So what the `parse()` method does? It iterates over the tokens and searches for `@` which is the symbol annotations start with. Calling `nextToken()` moves the cursor to the next token. Method `isCurrent()` checks if the current token at the cursor is the given type. Then, if the `@` is found, the `parse()` method calls `parseAnnotation()` which expects the annotations to be in a very speficic format.

First, using the method `joinUntil()`, the iterator keeps moving the cursor and appending the string to the buffer until it finds token of required type, then stops and returns the buffer output.
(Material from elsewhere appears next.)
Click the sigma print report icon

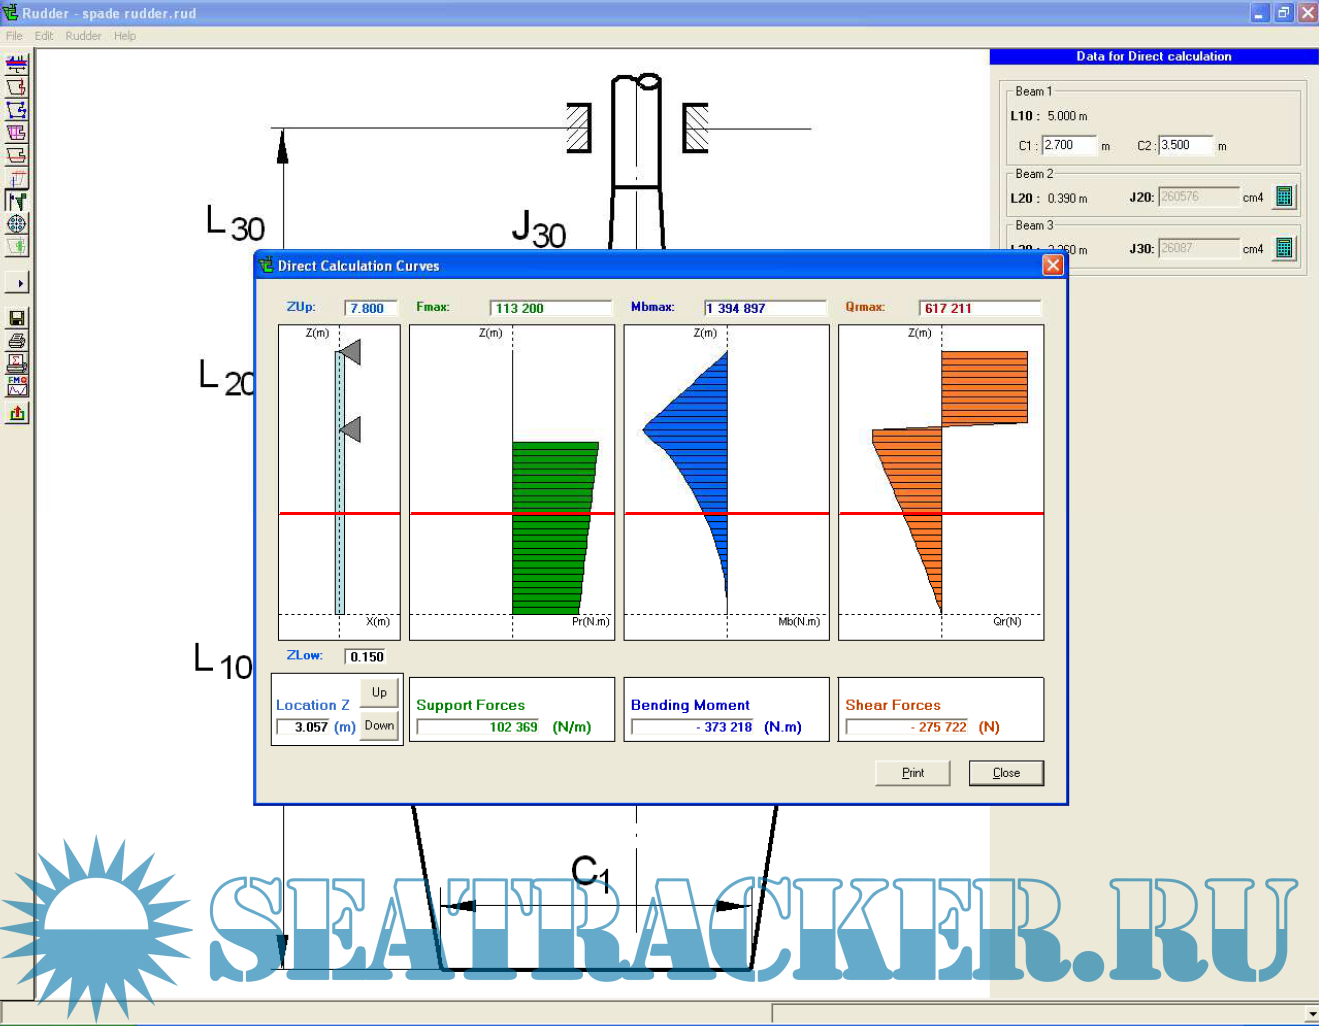click(17, 363)
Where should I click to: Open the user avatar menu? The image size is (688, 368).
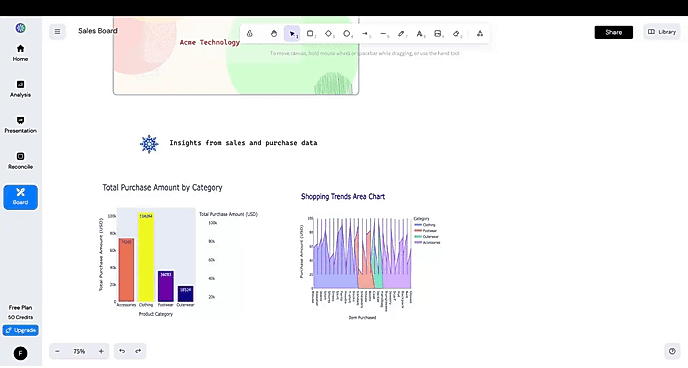tap(20, 354)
Because there is only one token of type `T_STRING` at that given position and it's `'name'`, there will be value `'name'` in variable `$name`.

Method `nextUntil()` is similar like `joinUntil()` but it has no buffer. It only moves the cursor until it finds the token. So this call simply skips all the whitespaces after annotation name.

And then, there is another `joinUntil()`, that searches for next `@`. This specific call will return `"David Grudl\n    "`.

And there we go, we've parsed one whole annotation! Now we can create an instance of class for that specific annotation and pass it the parsed value. The `$content` probably ends with whitespaces, so we have to trim it.

Try copypasting the code and running it. If you dump the `$annotations` variable it should return some similar output.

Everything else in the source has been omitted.